On the move, the relatively low compression ratio of that big 5.0-litre V8 means that, while you’re very faintly aware of engine movements in a V6 diesel XJ, you feel no engine vibrations at all in this car. Plenty of low-end torque provides generous, old-fashioned ‘waftability’ around town, and in standard ‘D’ mode the car’s automatic gearbox is perfectly optimised for relaxed, refined urban cruising.
Jaguar’s development engineers claim that, although it’s a regrettable loss, the ‘dialling out’ of the old XJ’s cosseting secondary ride was worthwhile, given what this car gains as part of the compromise. And in this tester’s opinion, they’re right.
It’s true that, in Portfolio specification and riding on 20in alloys, this car feels more directly connected to the road surface than passengers used to travelling in some limousines will expect. At low speeds the new XJ doesn’t glide over ridges and cobblestones quite as imperviously as the old one did.

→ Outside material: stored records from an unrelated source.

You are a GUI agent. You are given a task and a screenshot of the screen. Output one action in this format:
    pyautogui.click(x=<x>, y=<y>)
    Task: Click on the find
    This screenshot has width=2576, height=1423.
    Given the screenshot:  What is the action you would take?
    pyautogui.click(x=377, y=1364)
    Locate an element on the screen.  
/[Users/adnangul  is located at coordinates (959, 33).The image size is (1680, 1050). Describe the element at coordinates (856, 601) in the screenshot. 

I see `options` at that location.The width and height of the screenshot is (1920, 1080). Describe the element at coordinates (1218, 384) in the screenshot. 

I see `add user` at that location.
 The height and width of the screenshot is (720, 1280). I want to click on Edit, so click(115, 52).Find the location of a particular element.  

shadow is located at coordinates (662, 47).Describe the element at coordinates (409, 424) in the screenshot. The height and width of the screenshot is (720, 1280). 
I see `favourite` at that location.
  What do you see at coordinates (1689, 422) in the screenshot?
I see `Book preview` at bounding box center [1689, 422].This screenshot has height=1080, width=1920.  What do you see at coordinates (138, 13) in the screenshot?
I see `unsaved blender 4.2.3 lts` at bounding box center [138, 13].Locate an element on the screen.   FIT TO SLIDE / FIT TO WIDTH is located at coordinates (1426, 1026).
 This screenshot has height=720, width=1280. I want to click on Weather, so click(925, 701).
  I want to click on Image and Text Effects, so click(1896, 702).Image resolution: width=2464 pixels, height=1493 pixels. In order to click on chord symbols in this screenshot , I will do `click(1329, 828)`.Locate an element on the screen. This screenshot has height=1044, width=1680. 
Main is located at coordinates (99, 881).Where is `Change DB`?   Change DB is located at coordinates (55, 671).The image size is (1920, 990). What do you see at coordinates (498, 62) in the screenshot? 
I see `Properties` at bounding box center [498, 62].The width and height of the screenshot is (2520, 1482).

The trade-off for those lucky enough to be sitting behind the wheel of this new XJ is that it doesn’t float and heave its way along a swiftly tackled country road like the old one might have, either. It’s got body control that’s perfectly judged for barrelling along at eight-tenths, quick, accurate and really communicative steering, an automatic gearbox that’s instantly responsive to the wheel-mounted paddles, and bountiful, tuneful performance.
Two facts in particular should whet your whistle when it comes to driving this car. The first is that, like all new XJs, it has the same steering rack as Jaguar’s excellent 503bhp XFR super-saloon. And the second? That this is the lightest new XJ you can buy. With its aluminium underbody, this car is actually 20kg lighter (in short-wheelbase form) than an identically engined XF. And it drives with every bit as much precision and sporting composure as the smaller saloon, as well as with even greater refinement.
Should I buy one?
If you don’t expect to do stellar mileages and you simply want the most hushed and limo-like XJ you can get, absolutely. This car also happens to be just as grippy, composed and rewarding to drive quickly as the XJ Supersport, albeit slightly less grunty.
If you’re buying an XJ privately and you plan on keeping it for a long time, this model makes great sense for an entirely different reason: longevity. That big, unstressed V8 is likely to wear use and mileage more comfortably than either the diesel or the supercharged V8 would, and that should save you money in the very long run.
This car also represents keen value for money relative to its immediate competitors. This Portfolio version is nearly £4k cheaper than a Mercedes S500L and £13k cheaper than Lexus’s best-priced LS, and although BMW’s 750Li comes in at a whisker over £70k, Jaguar’s long-wheelbase Premium Luxury spec undercuts even that car.